Lesser Ury

Unter den Linden with a view of Brandenburger Tor

Details

With a photo expertise by Dr. Sibylle Groß, Berlin, dated 17.10.2014 and detailed documentation (copy); this pastel will be included in the forthcoming Catalogue Raisonné of works by Lesser Ury. Provenance: Weinmüller, Munich 19./20.3.1969, lot 1441, with ill. Plate 101; private collection, Berlin; private collection, Hessen; Grisebach, Berlin 27.11.2014, lot 3; private collection, Berlin.

Description

• Ury’s street scenes were already highly sought-after among collectors and other artists during his lifetime
• This work shows the view of Brandenburg Gate seen from WiIhelmstraße
• The popularity of this motif at the time led to the creation of various versions

Dr Sibylle Groß writes in her expertise of 17 October 2014: “Even during his lifetime, Lesser Ury’s street views were in great demand among artists and collectors.
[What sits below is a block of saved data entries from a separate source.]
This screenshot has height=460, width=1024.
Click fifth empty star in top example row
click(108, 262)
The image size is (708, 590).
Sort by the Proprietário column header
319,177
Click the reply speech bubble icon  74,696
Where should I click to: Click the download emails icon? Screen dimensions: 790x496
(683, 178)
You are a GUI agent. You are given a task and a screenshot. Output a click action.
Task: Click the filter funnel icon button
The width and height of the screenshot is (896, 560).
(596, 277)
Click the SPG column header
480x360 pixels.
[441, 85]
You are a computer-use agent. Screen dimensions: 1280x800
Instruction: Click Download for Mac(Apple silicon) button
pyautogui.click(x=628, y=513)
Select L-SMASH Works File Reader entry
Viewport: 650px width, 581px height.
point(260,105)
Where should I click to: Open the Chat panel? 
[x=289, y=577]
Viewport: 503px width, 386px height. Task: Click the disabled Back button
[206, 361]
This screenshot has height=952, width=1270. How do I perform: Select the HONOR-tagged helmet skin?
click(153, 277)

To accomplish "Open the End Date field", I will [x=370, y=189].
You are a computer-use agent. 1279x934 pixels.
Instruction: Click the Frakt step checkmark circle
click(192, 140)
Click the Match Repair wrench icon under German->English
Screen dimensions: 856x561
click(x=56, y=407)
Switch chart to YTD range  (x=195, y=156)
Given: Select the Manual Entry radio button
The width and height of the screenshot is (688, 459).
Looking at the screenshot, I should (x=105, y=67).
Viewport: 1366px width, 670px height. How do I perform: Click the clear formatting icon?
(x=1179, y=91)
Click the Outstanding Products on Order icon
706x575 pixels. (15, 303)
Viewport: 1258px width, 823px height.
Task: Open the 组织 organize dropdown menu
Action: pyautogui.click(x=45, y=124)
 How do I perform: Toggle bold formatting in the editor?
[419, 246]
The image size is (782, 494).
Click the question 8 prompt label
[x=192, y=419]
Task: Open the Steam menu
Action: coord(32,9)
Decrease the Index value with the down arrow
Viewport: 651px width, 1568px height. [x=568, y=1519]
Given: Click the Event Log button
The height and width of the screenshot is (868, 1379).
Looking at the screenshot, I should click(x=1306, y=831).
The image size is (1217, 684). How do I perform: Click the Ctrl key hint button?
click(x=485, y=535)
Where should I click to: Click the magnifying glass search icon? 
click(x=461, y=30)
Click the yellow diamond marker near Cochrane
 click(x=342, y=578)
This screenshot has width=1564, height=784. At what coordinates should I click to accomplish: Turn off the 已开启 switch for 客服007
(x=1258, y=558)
During the founding years, the western part of the boulevard Unter den Linden was transformed from an elegant residential street into a lively metropolitan business area, a promenade with hotels, restaurants, cafés, banks, agencies, shops and magnificent arcades, including the Kaisergalerie, Café Bauer, Konditorei Kranzler, the Dressel and Hiller restaurants and the Habelschen Weinstuben. A number of works by Lesser Ury are known that depict the view of the Brandenburg Gate as seen from the east.” Dominik Barthmann writes in his catalogue contribution to the exhibition “Das Brandenburger Tor 1791-1991”, Berlin 1991: “(If) the Brandenburg Gate recurs again and again in Lesser Ury’s work, these depictions do not differ significantly from his other street pictures. The Brandenburg Gate is not treated any differently as a motif than the gatehouses between Potsdamer Platz and Leipziger Platz or the Victory Column on Königsplatz. These buildings function less as landmarks than as symbols of the city structure, which in combination with the ‘anonymous’ pictorial elements of light and colour, represented by the reflections on the rain-soaked asphalt, the steam of a locomotive or the glitter of the night lights, exude a metropolitan flair.” Dr Sibylle Groß dates the pastel to the late 1920s. It shows the view of the Brandenburg Gate at the level of Wilhelmstrasse, a favourite motif of Ury’s that was highly sought after by collectors.